*** DATASET RECORDS Section Begins ***

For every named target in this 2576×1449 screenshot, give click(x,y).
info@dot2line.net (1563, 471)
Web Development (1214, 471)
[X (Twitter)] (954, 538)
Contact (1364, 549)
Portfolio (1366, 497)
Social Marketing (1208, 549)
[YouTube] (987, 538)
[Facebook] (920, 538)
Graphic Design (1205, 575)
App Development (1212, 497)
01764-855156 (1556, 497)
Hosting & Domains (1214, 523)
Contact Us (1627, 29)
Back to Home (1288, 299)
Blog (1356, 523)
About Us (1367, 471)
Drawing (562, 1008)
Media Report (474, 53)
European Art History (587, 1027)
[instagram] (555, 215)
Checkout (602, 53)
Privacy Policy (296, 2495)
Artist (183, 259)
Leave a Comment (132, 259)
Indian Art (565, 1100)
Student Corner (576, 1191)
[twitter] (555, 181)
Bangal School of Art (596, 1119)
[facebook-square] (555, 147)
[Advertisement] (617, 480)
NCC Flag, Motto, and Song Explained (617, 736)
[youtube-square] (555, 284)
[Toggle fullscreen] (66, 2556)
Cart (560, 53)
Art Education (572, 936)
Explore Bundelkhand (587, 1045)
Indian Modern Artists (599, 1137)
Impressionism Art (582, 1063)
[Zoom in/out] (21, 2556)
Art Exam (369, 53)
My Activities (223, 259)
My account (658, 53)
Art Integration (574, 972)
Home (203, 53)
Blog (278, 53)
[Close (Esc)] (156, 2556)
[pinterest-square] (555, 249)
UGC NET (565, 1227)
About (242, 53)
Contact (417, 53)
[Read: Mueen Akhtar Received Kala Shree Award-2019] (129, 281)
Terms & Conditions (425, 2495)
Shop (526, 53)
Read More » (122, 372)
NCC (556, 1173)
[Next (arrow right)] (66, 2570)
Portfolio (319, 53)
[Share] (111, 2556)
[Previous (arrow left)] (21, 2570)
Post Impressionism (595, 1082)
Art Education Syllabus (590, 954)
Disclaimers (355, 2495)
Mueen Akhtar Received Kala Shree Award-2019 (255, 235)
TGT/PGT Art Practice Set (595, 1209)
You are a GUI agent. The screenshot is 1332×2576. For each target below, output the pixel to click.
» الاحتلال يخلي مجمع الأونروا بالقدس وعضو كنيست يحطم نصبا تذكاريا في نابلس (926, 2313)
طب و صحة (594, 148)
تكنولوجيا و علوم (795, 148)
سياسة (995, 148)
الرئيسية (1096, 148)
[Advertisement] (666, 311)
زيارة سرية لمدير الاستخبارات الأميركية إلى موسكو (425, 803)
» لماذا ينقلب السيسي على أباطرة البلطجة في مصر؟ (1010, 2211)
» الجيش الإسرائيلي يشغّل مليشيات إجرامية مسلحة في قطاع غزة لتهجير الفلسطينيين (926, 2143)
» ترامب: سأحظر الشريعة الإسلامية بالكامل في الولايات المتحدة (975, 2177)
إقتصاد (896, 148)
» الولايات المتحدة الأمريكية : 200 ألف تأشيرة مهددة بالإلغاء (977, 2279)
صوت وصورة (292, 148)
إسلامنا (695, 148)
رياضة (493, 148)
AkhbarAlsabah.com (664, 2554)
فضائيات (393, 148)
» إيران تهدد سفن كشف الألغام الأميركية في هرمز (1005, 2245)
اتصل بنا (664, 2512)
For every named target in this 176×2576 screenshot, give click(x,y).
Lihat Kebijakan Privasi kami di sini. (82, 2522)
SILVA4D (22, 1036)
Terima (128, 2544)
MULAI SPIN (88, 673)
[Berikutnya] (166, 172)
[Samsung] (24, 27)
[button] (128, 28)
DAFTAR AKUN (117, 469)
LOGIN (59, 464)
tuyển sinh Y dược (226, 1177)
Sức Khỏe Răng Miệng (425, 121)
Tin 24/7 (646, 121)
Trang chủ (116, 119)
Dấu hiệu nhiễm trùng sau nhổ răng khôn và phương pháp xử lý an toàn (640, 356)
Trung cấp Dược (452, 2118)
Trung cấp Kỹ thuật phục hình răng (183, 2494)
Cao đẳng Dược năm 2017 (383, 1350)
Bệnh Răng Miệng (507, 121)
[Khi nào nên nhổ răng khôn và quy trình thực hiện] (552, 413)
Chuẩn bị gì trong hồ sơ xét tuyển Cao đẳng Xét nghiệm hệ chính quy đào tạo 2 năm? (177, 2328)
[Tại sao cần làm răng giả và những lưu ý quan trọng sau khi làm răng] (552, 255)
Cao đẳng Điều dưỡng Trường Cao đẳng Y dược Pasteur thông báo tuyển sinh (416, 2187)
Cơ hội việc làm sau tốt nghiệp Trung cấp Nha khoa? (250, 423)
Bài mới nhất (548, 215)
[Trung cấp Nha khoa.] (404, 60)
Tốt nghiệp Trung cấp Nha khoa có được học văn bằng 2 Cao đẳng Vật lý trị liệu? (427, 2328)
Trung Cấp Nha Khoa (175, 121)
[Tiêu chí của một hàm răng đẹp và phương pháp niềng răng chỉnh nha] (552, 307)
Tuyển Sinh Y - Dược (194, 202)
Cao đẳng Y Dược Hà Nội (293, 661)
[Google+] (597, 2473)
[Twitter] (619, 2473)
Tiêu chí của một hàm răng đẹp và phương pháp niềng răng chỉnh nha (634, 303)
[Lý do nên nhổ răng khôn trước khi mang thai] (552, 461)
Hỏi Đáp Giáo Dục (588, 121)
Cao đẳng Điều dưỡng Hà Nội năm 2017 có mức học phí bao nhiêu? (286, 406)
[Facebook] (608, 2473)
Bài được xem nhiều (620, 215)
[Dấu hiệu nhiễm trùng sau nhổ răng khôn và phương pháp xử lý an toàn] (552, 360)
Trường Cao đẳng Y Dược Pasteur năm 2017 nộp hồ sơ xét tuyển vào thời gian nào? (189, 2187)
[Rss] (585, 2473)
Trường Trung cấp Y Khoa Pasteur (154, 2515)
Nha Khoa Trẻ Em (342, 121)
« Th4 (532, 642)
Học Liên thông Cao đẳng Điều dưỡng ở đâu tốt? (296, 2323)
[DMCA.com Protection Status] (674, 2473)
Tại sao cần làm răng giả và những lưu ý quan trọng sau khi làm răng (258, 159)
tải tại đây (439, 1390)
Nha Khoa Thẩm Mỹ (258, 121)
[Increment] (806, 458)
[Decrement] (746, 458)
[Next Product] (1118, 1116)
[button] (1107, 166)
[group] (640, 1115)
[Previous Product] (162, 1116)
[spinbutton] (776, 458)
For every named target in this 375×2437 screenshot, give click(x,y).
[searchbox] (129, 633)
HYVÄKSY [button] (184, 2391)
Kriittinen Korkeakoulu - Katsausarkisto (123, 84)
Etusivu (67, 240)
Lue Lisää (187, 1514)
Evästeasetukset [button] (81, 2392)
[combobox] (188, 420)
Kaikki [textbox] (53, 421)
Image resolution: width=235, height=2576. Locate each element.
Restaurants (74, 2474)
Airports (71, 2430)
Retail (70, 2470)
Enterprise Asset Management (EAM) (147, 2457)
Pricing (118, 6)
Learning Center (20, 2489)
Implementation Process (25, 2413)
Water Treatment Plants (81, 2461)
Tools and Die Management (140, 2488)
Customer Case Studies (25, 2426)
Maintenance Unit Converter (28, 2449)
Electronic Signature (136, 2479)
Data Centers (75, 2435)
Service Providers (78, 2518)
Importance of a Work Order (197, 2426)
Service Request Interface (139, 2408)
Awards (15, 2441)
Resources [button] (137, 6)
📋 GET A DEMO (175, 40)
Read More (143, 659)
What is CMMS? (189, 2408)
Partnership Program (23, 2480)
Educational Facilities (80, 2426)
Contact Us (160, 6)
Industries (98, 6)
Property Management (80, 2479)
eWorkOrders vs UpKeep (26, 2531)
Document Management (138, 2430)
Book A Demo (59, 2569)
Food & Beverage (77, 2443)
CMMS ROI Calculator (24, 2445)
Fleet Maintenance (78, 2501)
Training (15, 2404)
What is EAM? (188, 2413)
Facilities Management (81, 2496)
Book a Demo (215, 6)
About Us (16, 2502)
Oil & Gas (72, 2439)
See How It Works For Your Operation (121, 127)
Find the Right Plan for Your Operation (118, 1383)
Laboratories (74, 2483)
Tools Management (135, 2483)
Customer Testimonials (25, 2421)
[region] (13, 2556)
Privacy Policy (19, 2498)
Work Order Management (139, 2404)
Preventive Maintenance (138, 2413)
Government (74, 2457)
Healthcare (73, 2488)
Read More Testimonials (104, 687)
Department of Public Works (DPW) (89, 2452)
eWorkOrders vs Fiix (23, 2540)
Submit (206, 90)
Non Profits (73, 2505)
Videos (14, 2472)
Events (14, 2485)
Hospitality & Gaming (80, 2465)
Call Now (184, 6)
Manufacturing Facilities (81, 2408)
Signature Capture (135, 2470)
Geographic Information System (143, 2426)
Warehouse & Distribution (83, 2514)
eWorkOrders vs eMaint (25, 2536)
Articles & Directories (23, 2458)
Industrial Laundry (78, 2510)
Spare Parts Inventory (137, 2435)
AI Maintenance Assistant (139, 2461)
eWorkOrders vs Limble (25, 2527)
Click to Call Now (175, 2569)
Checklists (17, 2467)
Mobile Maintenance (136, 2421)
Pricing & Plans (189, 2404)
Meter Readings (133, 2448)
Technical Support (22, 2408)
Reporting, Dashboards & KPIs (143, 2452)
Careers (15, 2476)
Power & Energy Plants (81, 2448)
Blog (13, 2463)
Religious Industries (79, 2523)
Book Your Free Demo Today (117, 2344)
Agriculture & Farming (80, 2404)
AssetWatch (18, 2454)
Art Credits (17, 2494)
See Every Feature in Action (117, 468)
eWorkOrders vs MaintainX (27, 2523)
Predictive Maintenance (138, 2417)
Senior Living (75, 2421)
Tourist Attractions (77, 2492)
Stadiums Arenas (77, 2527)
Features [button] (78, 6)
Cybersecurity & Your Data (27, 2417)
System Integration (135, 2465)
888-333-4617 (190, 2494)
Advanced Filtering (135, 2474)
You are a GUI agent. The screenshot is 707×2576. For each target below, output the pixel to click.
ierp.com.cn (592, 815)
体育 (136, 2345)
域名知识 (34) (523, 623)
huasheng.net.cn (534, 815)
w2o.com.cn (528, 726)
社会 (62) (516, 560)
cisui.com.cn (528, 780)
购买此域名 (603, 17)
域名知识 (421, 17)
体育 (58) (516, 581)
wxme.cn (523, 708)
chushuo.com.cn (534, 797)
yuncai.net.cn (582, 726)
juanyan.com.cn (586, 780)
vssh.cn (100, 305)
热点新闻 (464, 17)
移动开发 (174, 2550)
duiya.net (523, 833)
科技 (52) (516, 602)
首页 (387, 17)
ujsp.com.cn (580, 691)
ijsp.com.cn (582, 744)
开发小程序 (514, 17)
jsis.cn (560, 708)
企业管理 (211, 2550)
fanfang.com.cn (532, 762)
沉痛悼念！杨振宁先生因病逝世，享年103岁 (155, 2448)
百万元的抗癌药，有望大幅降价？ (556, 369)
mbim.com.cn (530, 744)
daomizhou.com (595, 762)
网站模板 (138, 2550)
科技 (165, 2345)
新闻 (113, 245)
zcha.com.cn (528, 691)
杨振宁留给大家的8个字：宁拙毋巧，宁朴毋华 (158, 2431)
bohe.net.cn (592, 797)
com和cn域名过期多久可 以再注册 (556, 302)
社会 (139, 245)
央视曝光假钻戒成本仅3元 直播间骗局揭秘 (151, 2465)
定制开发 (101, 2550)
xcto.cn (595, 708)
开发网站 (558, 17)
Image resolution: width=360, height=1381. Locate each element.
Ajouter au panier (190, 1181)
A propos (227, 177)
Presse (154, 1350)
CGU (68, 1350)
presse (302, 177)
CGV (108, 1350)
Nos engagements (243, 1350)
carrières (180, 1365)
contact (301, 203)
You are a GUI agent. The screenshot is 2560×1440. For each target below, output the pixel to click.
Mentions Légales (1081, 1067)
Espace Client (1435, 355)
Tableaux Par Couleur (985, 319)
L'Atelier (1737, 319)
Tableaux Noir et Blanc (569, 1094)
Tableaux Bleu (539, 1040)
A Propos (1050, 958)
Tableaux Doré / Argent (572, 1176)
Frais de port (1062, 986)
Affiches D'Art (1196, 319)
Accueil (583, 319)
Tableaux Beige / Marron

*** DATASET RECORDS Section Ends ***

§ YOUR OBJECTIVE:
Give the number of lines in the entries above that contain the string "each", and nothing more.

§ WRITTEN SOLUTION:
5